Colmar, musée d'Unterlinden.
Photo : O. Zimmermann

//LES PRIMITIFS RHENANS

Le musée est essentiellement connu pour être une vitrine de l’art rhénan en France avec ses remarquables collections de peintures et de sculptures représentatives de l’art des XVe et XVIe siècles, une période durant laquelle le Rhin supérieur a connu un véritable âge d’or.

Les artistes du Rhin Supérieur

En effet, dans la lignée du mouvement du "gothique international" qui se développe en Europe autour de 1400 et se caractérise par la souplesse des lignes et la préciosité des gestes, un courant réaliste et intimiste apparaît vers le milieu du XVe siècle dans l’art rhénan.
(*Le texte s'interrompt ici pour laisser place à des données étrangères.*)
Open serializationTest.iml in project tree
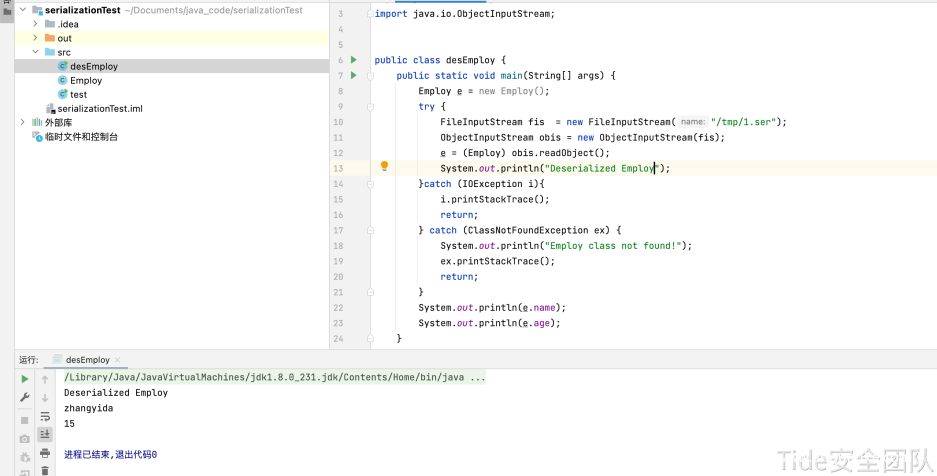The width and height of the screenshot is (937, 476). point(99,108)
À l’époque, cette région fait partie intégrante du Saint Empire romain germanique. Les artistes du Rhin supérieur, qualifiés par les historiens de l’art de "Primitifs rhénans", travaillent aussi bien à Strasbourg, Colmar, Fribourg-en-Brisgau (Karlsruhe n’apparaissant qu’au XVIIIe siècle) qu’à Bâle, et voyagent beaucoup au gré des commandes.
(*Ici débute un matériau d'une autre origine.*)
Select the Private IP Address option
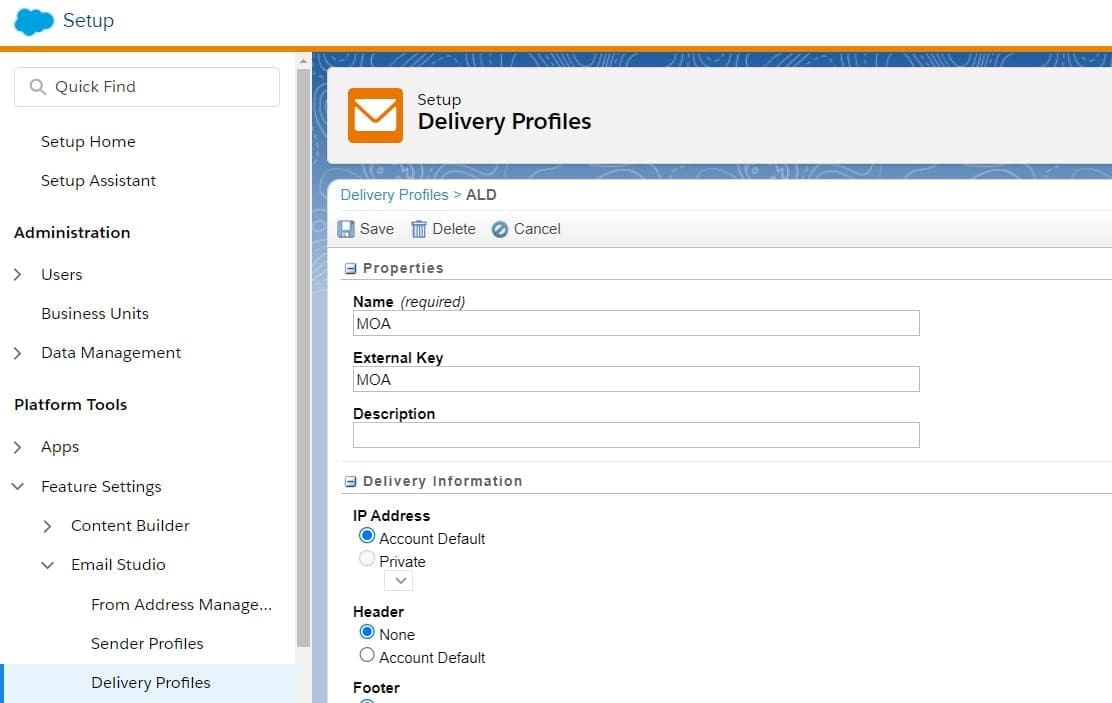Viewport: 1112px width, 703px height. [x=367, y=560]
Marquée par l’influence des Flandres, cette école très homogène offre un riche déploiement de panneaux peints sur bois et de sculptures polychromées (culte de la Vierge et des saints) de la fin du Moyen Âge à la Renaissance.
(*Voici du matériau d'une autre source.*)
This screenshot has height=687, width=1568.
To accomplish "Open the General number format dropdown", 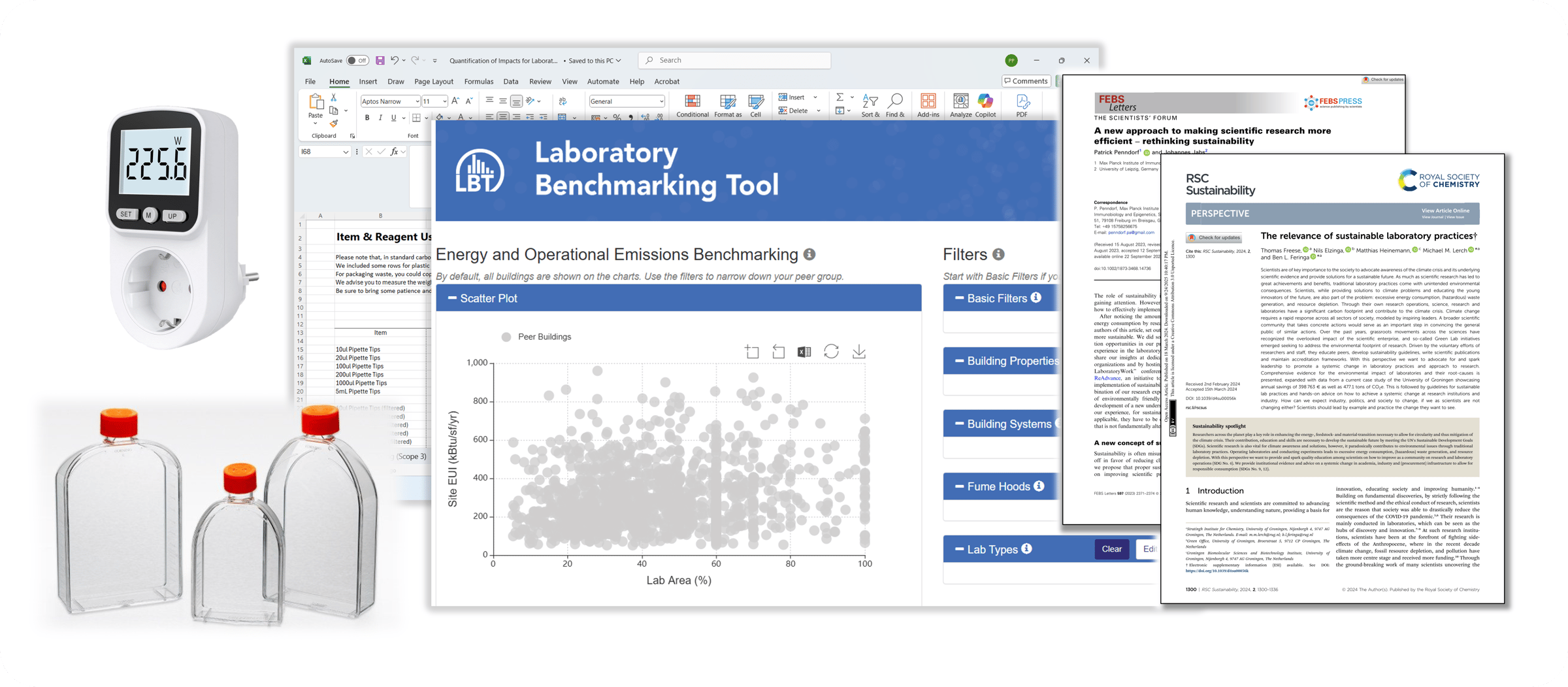I will pyautogui.click(x=661, y=101).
Aux œuvres du Gothique international où les délicates silhouettes surgissent sur fond d’or (Crucifixion, vers 1410), succèdent des peintures plus intimistes (Retable de Stauffenberg, vers 1460, offert à la commanderie des Antonins d’Issenheim par un bailli de Rouffach : Hans Erhard Bock von Stauffenberg). La Vierge de pitié exprime une douleur contenue : seule quelques larmes perlent sur ses joues.

Par ailleurs, le Retable de la Passion de Gaspard Isenmann (1465) provenant de la collégiale saint Martin de Colmar est plus caricatural et représentatif d'un art de la mise en scène. Sur le panneau de l'Arrestation du Christ, deux scènes se superposent : saint Pierre lève son épée pour couper l’oreille du garde alors que le Christ s’apprête déjà à la greffer au soldat mutilé.

Fin XVe siècle, Martin Schongauer

L’artiste célèbre à la fin du XVe siècle est le colmarien Martin Schongauer réputé pour ses gravures admirées déjà par Albrecht Dürer.

Le Retable d’Orlier (vers 1470), commandité par Jean d'Orlier, supérieur du couvent d’Issenheim de 1459-1466 à 1490, est exposé dans la chapelle du musée. Le donateur est agenouillé au pied de saint Antoine. Le panneau de l'Annonciation, est représentatif de la finesse d'exécution du peintre. Le geste majestueux de l'ange est en harmonie avec l'attitude délicate de la Vierge qui écoute attentivement son annonce. Martin Schongauer a été surnommé "le beau Martin", en raison de la grâce et du fini de son travail.

L'Allemagne au début du XVIe

Au début du XVIe siècle, la tendance à représenter la réalité humaine devient une des composantes de la peinture. Dans sa Mélancolie (1532), Cranach l’Ancien évoque un état d’âme en rejoignant les penseurs de la Réforme. Le danger de sombrer dans la mélancolie est évoqué par la présence d'une femme à l’expression énigmatique. Cranach appartient à une tendance picturale née entre 1500 et 1530 en Allemagne du Sud, qualifiée d’"école du Danube".

Un Portrait de femme (vers 1510) exécuté par Hans Holbein l'Ancien est la seule peinture de cet artiste conservée dans un musée français. L’artiste, au-delà de la prouesse technique dans la délicatesse des détails, s’attache à exprimer la personnalité de son modèle.